▸ PROVIDED INFORMATION:
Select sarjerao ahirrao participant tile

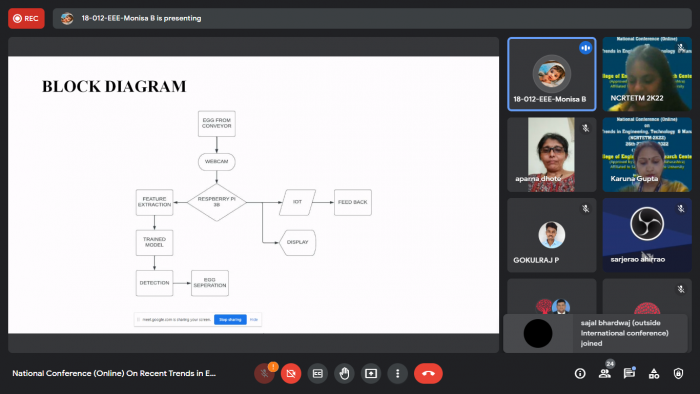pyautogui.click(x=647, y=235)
---
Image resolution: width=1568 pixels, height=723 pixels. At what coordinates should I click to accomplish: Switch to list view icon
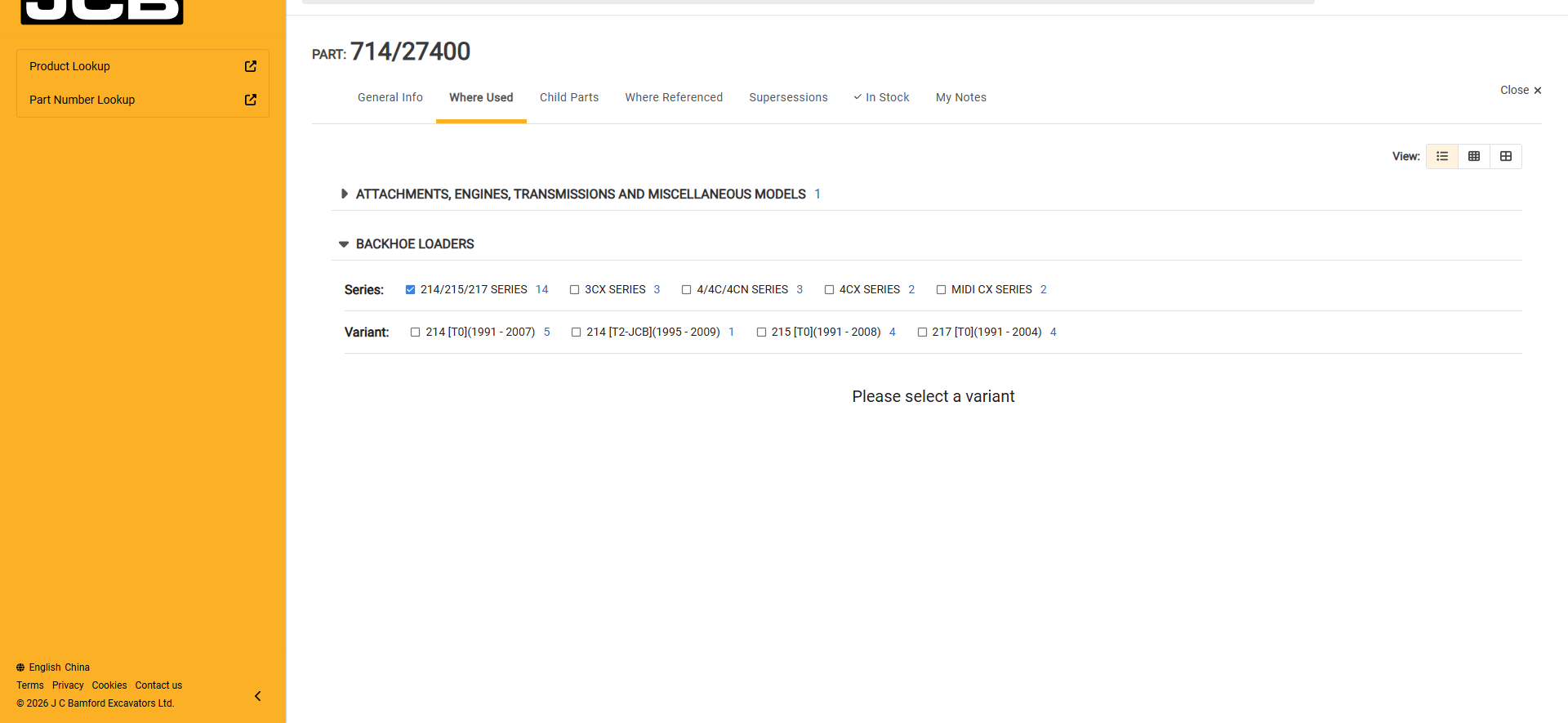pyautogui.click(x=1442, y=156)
==
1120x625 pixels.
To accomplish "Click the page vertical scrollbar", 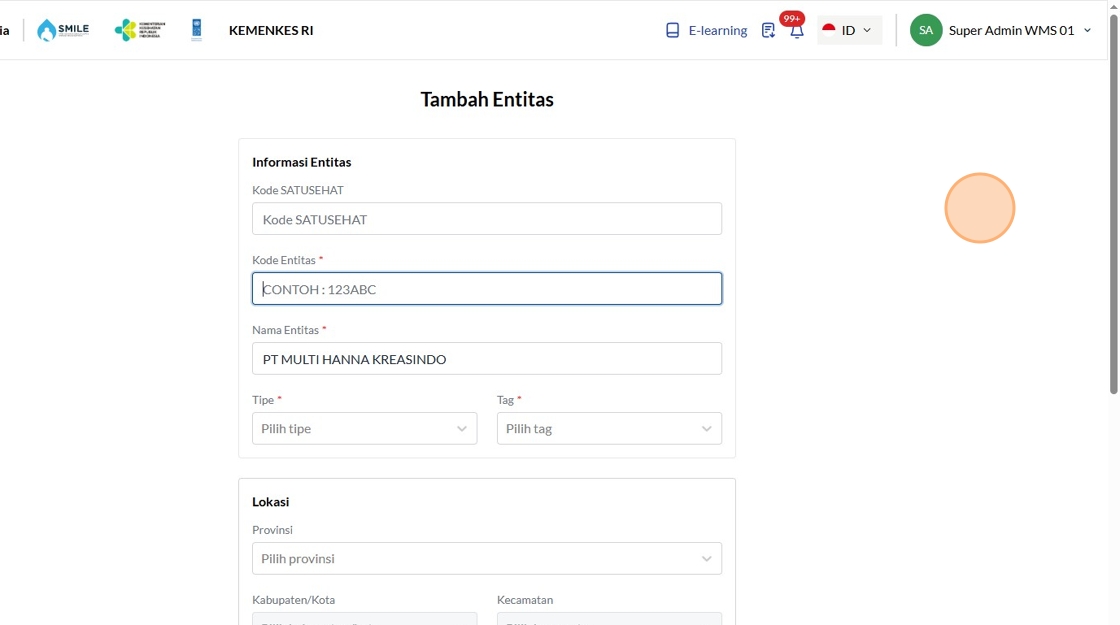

▸ HOW TO COMPLETE THIS TASK: Return exactly the lines that appear in the data above between the line containing "1120x625 pixels." and the line containing "the page vertical", both of which are included, and leave the pictures out.

▸ ANSWER SECTION:
1120x625 pixels.
To accomplish "Click the page vertical scrollbar", 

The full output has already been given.